- **ENUNCIADO 1**
Liste todos os exemplos de agressividade que o texto sobre a personalidade neurótica apresenta entre parênteses.
- **ENUNCIADO 2**
Reescreva o trecho do texto sobre a personalidade neurótica que vai de "29 de dezembro" até "a esse âmbito.", inclusive, trocando "normalidade" por "regularidade".
-------- TEXTO --------
29 de dezembro de 2022

A personalidade neurótica


O que é um neurótico? Segundo Karen Horney, neurótico é aquele que apresenta alguns comportamentos que não coincidem com o das outras pessoas de sua mesma época e lugar. Uma definição arriscada, sem dúvida, porque supõe à primeira vista que exista uma "psicologia normal", ou seja, uma normalidade extensível a toda a raça humana. Por outro lado, também é verdade que nossos sentimentos e condutas são moldados pelas condições sob as quais vivemos. Isso tudo significa dizer que embora não haja uma normalidade rígida, precisa, monolítica, há, sim, uma faixa ou conjunto de limites -- um "âmbito" -- dentro do qual se estabelece uma normalidade de condutas e, por conseguinte, de pensamentos e sentimentos. As neuroses são portanto aqueles comportamentos que escapam a essa faixa, a esse âmbito.

Talvez seja mais fácil entender o que é uma neurose se apontarmos as duas caracteristicas gerais que a identificam em um indivíduo: (1) a rigidez nas reações e (2) a discrepância entre capacidade potencial e realização. Essas características são manifestas, ou seja, são algo que se pode detectar a olho nu, digamos. Mas se pudéssemos ilustrar um pouco mais essas caracerísticas, como elas se manifestam na vida do indivíduo? Em outras palavras, quais são as principais atitudes que denotam os conflitos que o indivíduo enfrenta que correspondem à sua rigidez de reações e a subutilização de suas capacidades? São 4 atitudes principais: (1) excessiva dependência de aprovação ou carinho, (2) demonstrar sentimentos de inferioridade ou de inadequação (ideia de incompetência, estupidez, feiúra etc.), (3) inibições manifestas que vão de encontro a seu próprio interesse, como expressar desejos, pedir algo, expressar opiniões ou críticas, dar ordens, selecionar pessoas com quem deseja relacionar-se, estabelecer conexão com outras pessoas etc., (4) agressividade (ataque, ofensa, intromissão, hostilidade, propensão à dominação, exigência etc.), (5) disfunção sexual, seja um desejo compulsivo por sexo ou, ao contrário, uma inibição em fazê-lo (dificudades em aproximar-se do sexo oposto, em galantear, em fazer sexo, em disfrutar das relações sexuais etc.).

Mas há um fator dinâmico (ou seja, subconsciente) que intervém na produção dessas características: trata-se da angústia. É a angústia que desencadeia o pocesso neurótico e o mantém ativo. O neurótico, portanto, não sofre apenas os temores objetivos comuns aos indivíduos de sua cultura e sociedade, mas acrescenta seus próprios temores subjetivos (angústias) que correspondem às suas codições de vida vinculadas à cultura geral. O indivíduo neurótico sofre mais que o indivíduo normal, pois tem de pagar um preço desorbitado para poder sustentar suas angústias.
-------- MATERIAL FORNECIDO --------
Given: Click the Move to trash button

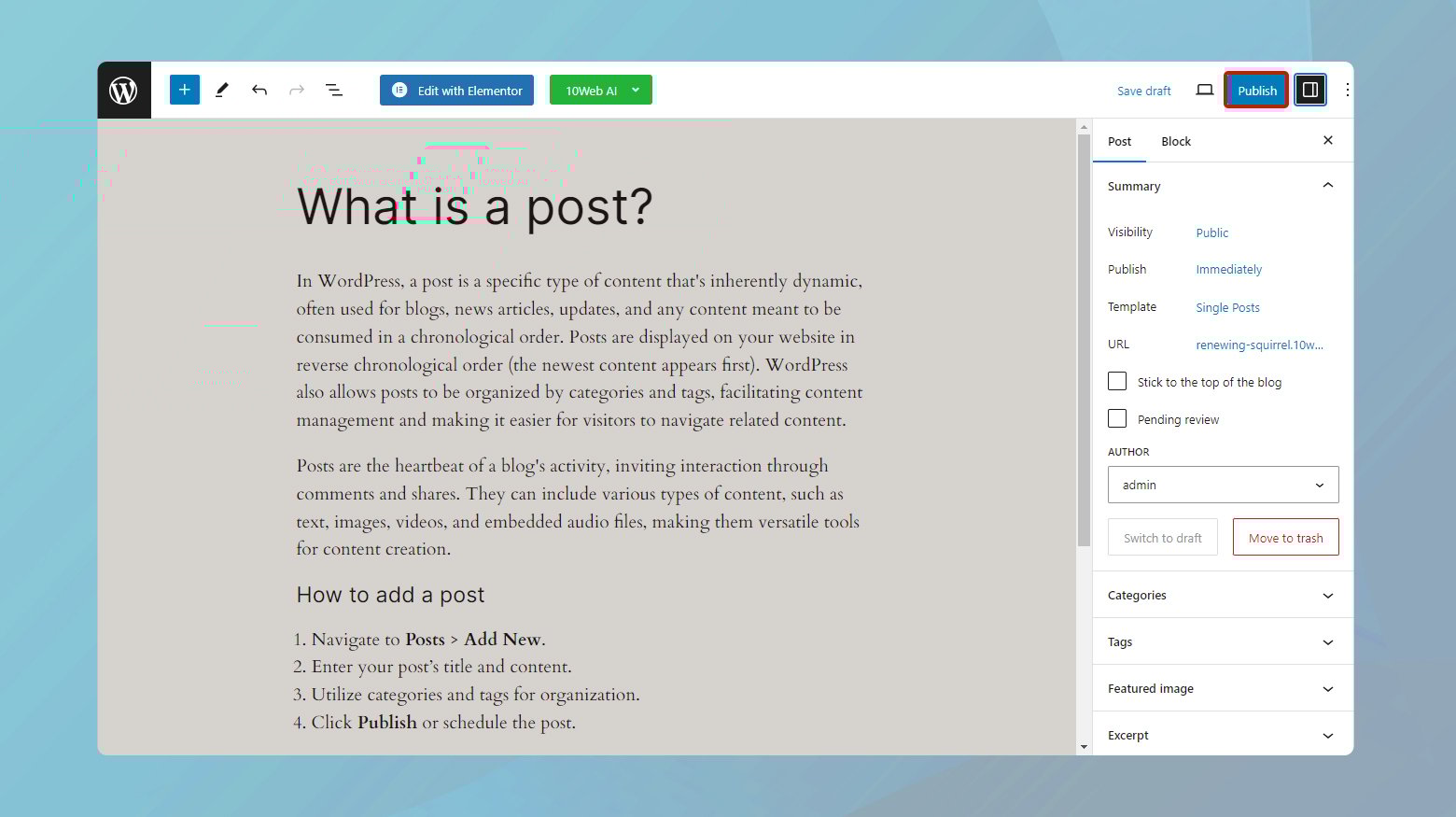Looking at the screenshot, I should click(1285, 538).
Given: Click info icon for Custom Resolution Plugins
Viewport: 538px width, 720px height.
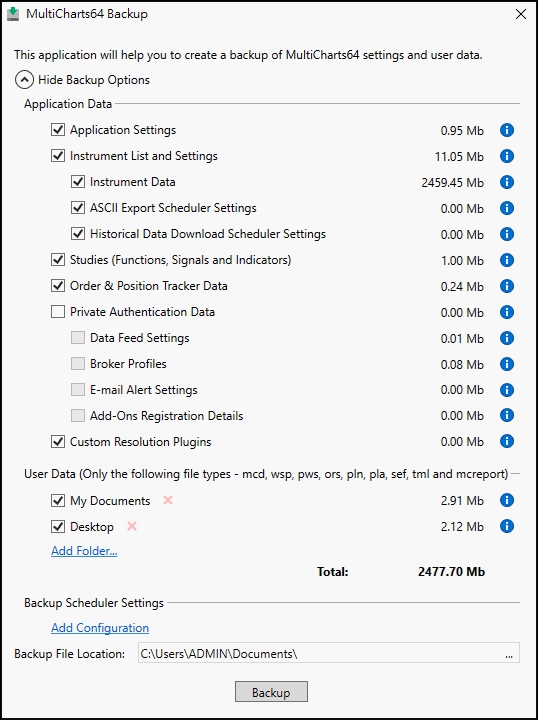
--------
-------- MATERIAL FORNECIDO --------
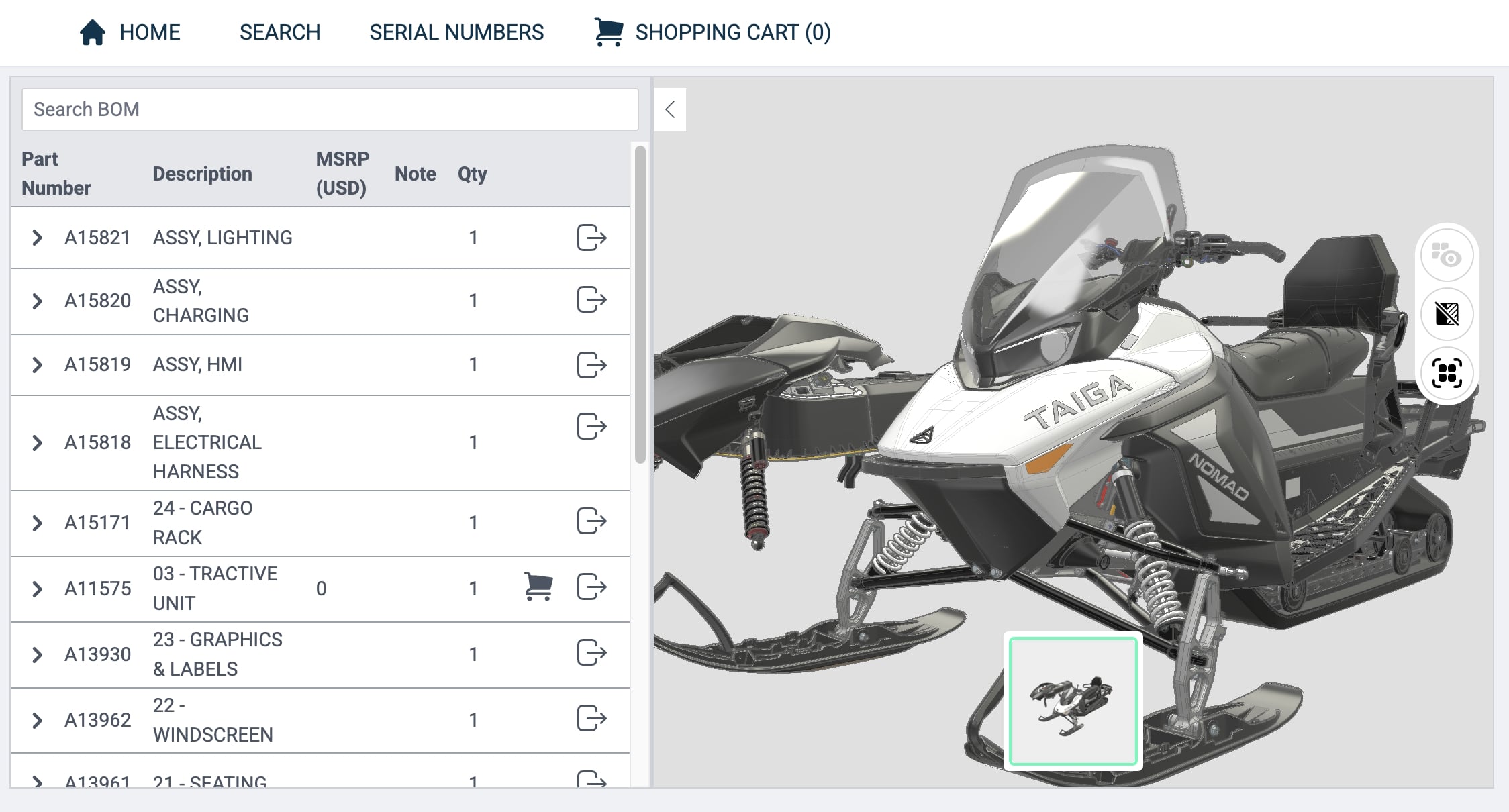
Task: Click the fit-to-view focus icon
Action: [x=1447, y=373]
--------
- **RESULTADO DO EXERCÍCIO 1**
- ataque
- ofensa
- intromissão
- hostilidade
- propensão à dominação
- exigência

- **RESULTADO DO EXERCÍCIO 2**
29 de dezembro de 2022

A personalidade neurótica


O que é um neurótico? Segundo Karen Horney, neurótico é aquele que apresenta alguns comportamentos que não coincidem com o das outras pessoas de sua mesma época e lugar. Uma definição arriscada, sem dúvida, porque supõe à primeira vista que exista uma "psicologia normal", ou seja, uma regularidade extensível a toda a raça humana. Por outro lado, também é verdade que nossos sentimentos e condutas são moldados pelas condições sob as quais vivemos. Isso tudo significa dizer que embora não haja uma regularidade rígida, precisa, monolítica, há, sim, uma faixa ou conjunto de limites -- um "âmbito" -- dentro do qual se estabelece uma regularidade de condutas e, por conseguinte, de pensamentos e sentimentos. As neuroses são portanto aqueles comportamentos que escapam a essa faixa, a esse âmbito.